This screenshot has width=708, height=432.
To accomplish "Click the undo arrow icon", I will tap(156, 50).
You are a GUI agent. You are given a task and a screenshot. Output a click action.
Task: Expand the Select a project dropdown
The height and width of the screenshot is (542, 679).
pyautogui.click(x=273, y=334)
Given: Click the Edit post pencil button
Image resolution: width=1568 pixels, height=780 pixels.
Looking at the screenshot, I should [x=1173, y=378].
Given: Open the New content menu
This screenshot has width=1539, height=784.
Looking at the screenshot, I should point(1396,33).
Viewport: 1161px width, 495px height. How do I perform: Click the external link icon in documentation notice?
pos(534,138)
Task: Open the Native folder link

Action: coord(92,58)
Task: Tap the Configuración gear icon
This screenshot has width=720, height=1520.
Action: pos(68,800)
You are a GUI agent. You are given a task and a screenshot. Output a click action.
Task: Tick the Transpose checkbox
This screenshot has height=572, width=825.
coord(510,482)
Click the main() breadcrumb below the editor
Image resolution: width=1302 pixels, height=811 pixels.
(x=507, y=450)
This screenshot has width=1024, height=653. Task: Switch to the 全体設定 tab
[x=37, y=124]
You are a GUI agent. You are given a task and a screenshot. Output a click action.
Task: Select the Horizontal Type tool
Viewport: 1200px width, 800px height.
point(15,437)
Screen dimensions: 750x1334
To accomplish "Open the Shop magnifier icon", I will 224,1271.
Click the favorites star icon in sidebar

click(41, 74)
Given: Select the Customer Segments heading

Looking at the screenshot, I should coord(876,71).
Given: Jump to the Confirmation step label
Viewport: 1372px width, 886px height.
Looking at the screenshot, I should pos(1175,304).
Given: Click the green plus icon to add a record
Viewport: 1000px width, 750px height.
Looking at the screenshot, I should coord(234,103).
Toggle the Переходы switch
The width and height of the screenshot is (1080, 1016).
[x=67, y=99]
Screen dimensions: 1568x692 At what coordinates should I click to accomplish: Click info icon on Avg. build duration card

**To do**
Reproduce only this range: the first line of the data above through the line with "Given: Click the Edit post pencil button", both included, exactly as written.

**Output for this task**
This screenshot has width=708, height=432.
To accomplish "Click the undo arrow icon", I will tap(156, 50).
You are a GUI agent. You are given a task and a screenshot. Output a click action.
Task: Expand the Select a project dropdown
The height and width of the screenshot is (542, 679).
pyautogui.click(x=273, y=334)
Given: Click the Edit post pencil button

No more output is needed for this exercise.